What needs to be done.
Lines before the one containing "This screenshot has width=805, height=715." are left out; copy that line and every later line through the end of the data exactly.

Data provided.
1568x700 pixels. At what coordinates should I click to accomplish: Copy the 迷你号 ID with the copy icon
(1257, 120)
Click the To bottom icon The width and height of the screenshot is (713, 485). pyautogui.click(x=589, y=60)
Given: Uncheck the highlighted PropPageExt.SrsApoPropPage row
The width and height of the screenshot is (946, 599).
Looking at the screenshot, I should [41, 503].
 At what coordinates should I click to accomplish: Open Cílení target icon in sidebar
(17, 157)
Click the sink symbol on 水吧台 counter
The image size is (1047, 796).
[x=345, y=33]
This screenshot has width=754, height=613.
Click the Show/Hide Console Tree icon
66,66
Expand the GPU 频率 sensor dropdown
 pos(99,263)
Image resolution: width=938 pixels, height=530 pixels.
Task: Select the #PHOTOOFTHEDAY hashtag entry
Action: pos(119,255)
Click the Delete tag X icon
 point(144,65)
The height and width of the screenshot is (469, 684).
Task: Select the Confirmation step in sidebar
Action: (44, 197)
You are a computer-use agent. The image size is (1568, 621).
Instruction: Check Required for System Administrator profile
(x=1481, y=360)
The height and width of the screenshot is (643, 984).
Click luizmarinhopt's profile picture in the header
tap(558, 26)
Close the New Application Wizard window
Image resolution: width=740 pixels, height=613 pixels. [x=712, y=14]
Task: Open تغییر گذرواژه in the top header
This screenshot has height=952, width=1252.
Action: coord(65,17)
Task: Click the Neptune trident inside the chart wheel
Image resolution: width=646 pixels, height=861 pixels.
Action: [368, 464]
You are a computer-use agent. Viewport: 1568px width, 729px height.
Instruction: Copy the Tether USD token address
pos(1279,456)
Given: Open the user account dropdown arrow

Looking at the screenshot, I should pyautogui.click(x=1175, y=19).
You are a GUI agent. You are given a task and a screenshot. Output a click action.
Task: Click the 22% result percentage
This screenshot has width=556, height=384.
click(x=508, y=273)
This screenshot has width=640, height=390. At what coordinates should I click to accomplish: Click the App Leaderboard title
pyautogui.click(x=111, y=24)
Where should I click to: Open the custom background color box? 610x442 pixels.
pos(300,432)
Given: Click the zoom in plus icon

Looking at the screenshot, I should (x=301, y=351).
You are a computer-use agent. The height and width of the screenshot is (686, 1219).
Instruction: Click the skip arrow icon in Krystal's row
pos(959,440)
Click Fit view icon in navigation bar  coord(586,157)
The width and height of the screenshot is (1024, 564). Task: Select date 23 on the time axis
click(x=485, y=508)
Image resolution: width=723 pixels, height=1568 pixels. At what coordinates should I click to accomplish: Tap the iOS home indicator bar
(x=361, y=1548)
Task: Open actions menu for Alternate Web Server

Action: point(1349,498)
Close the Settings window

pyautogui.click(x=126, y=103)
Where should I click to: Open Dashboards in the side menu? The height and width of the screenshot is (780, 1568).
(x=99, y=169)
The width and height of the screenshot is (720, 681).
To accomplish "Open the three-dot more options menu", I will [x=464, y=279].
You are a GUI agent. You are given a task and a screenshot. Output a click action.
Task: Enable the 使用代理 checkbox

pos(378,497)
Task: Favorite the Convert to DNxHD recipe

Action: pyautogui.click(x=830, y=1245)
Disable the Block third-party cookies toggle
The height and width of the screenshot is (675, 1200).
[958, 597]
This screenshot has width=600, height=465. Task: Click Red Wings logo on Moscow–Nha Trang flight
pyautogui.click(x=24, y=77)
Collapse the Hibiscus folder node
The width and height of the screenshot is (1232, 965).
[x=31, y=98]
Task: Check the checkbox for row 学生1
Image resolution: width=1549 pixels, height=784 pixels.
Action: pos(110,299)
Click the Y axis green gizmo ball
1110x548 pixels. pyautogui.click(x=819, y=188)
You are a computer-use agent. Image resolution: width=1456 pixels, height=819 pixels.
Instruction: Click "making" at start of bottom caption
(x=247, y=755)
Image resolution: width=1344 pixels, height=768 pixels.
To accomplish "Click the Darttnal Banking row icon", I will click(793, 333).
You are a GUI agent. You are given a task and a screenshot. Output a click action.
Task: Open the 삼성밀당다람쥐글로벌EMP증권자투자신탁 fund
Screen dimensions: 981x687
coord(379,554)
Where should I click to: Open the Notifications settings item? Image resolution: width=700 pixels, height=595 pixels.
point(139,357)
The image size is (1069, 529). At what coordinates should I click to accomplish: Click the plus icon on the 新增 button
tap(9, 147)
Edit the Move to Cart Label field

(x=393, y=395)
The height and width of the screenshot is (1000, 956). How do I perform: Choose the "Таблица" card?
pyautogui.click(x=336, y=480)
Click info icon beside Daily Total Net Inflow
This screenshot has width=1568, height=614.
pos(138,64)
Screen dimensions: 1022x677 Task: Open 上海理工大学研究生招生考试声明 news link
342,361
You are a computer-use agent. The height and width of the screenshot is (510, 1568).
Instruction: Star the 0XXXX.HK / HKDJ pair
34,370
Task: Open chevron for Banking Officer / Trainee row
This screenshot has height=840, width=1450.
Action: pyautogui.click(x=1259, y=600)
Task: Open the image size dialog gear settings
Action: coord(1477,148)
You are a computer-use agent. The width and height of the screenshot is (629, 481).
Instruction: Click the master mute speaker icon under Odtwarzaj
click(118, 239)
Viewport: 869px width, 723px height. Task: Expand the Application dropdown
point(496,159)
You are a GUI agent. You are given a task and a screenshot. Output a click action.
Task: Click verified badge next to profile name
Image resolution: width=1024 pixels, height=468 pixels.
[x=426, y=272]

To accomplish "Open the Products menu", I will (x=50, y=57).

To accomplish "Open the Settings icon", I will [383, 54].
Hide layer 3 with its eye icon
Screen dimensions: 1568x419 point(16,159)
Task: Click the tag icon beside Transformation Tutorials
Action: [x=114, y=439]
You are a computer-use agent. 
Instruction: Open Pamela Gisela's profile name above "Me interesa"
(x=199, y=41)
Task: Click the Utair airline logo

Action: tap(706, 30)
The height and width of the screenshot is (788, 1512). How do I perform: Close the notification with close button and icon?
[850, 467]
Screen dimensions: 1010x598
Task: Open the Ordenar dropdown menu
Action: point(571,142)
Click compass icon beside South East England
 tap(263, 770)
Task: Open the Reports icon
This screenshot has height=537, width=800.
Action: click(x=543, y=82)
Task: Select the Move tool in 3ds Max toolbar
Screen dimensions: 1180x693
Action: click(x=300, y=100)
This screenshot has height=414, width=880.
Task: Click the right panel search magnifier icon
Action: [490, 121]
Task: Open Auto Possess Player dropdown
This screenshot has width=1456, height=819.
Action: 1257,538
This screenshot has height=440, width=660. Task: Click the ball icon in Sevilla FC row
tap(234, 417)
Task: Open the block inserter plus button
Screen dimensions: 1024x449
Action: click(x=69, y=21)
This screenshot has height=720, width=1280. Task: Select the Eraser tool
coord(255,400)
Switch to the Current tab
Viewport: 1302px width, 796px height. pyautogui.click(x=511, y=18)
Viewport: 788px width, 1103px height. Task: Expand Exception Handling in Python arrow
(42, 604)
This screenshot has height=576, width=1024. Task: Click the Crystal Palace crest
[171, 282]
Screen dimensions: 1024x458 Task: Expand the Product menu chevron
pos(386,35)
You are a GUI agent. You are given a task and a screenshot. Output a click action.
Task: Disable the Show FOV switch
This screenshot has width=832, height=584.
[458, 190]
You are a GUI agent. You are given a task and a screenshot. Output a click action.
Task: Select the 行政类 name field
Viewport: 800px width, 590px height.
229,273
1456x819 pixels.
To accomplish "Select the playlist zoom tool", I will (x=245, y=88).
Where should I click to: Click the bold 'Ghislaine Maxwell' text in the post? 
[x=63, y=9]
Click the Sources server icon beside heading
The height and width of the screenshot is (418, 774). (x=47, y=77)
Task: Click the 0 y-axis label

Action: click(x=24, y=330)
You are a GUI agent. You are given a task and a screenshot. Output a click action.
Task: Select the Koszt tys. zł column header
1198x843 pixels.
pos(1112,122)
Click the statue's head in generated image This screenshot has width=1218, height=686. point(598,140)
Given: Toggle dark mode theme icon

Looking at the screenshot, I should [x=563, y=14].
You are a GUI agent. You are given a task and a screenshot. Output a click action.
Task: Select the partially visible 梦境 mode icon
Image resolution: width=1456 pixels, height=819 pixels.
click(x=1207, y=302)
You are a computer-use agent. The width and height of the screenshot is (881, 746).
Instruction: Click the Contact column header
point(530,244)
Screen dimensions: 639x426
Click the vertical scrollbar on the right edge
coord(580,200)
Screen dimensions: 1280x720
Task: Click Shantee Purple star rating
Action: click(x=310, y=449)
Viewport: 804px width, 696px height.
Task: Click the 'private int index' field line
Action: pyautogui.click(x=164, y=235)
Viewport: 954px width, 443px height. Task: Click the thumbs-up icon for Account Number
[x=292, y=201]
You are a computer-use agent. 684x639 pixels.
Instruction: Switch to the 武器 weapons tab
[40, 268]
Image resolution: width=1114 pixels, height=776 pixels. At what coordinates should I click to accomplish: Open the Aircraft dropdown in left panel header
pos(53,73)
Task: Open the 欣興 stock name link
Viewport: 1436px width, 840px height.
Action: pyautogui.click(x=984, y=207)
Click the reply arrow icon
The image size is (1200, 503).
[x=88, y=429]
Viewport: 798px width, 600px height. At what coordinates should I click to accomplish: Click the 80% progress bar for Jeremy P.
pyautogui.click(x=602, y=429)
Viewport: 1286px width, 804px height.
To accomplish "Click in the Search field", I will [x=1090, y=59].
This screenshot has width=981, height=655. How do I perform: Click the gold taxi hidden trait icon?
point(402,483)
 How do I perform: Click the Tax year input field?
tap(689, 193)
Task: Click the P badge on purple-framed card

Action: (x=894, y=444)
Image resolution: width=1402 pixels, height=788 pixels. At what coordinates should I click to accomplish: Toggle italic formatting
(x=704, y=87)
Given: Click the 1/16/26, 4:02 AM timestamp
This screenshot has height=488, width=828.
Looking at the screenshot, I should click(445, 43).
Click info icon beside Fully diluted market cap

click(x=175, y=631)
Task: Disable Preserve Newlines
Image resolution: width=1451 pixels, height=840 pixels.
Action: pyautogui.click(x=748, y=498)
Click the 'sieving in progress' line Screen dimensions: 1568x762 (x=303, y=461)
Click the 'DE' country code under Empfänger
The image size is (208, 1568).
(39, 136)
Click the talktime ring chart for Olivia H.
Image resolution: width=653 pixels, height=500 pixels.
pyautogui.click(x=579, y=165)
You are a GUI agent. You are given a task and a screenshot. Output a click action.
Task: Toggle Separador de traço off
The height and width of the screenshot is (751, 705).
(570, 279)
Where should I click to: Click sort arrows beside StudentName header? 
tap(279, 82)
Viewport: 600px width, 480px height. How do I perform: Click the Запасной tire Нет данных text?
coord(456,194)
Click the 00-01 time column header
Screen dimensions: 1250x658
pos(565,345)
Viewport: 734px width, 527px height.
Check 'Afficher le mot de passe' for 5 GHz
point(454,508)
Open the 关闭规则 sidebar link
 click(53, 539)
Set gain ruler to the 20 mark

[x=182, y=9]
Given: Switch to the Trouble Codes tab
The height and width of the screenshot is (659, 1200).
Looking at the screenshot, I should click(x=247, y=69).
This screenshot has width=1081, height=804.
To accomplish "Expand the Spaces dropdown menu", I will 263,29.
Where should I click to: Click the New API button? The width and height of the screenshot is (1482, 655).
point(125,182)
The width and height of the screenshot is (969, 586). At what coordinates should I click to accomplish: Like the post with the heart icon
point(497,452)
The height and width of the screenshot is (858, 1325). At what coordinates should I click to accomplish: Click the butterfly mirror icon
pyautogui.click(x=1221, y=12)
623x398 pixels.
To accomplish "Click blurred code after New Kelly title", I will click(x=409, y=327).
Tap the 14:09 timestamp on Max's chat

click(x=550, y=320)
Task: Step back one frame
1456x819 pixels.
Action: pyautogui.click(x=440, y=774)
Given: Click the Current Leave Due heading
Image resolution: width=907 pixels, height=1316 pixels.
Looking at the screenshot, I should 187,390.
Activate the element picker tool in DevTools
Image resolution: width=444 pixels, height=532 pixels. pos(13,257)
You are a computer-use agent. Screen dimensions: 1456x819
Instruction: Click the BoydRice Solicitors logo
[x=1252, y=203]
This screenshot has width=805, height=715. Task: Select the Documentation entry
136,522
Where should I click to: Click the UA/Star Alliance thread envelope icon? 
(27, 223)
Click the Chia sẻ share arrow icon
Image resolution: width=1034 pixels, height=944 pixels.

Result for this exercise.
This screenshot has width=805, height=715. Task: Select the Documentation entry
136,522
Where should I click to: Click the UA/Star Alliance thread envelope icon? 
(27, 223)
Click the Chia sẻ share arrow icon
Image resolution: width=1034 pixels, height=944 pixels.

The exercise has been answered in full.